— START OF Passage provided —

He was last named on the shortlist in 2010, when with Rangers. A lot has happened since then, including a spell in the United States, when his scoring prowess briefly deserted him. Boyd also endured a mixed time in England with Middlesbrough and Nottingham Forest, and spent an unhappy five-month spell in Turkey, when he was never paid and hardly played. In short, he has learned a lot.

Perhaps his most enlightening time arrived in the States, where he played with Portland Timbers. Seven goals in 26 appearances is not classic Boyd form but he was more embarrassed by his poor communication skills.

He puts this down to the paranoia that exists within the Old Firm. This results in caginess on the part of players often acting on the advice of the clubs’ media departments, who fear an injudicious comment making back, or even front, page news.

“At Rangers and Celtic especially, you don’t really get the chance to say what you want to say because it grows arms and legs,” said Boyd. “You are put up in front of a media group and told what you are doing. Everything is structured. I don’t agree with it because I think it becomes an ‘us v them’ situation, and it does not make a good togetherness.

— END OF Passage provided —

* [Stated task A] In the passage about Boyd, which club did he play for in the United States?
* [Stated task B] Quote the stretch of the passage about Boyd from "Perhaps his most" through "a good togetherness.".
The lines after this passage stand apart from it.

— START OF Data extract —

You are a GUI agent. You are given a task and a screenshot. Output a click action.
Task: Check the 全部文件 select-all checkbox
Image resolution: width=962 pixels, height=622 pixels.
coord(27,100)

— END OF Data extract —

* [Finished answer A] Portland Timbers

* [Finished answer B]
Perhaps his most enlightening time arrived in the States, where he played with Portland Timbers. Seven goals in 26 appearances is not classic Boyd form but he was more embarrassed by his poor communication skills.

He puts this down to the paranoia that exists within the Old Firm. This results in caginess on the part of players often acting on the advice of the clubs’ media departments, who fear an injudicious comment making back, or even front, page news.

“At Rangers and Celtic especially, you don’t really get the chance to say what you want to say because it grows arms and legs,” said Boyd. “You are put up in front of a media group and told what you are doing. Everything is structured. I don’t agree with it because I think it becomes an ‘us v them’ situation, and it does not make a good togetherness.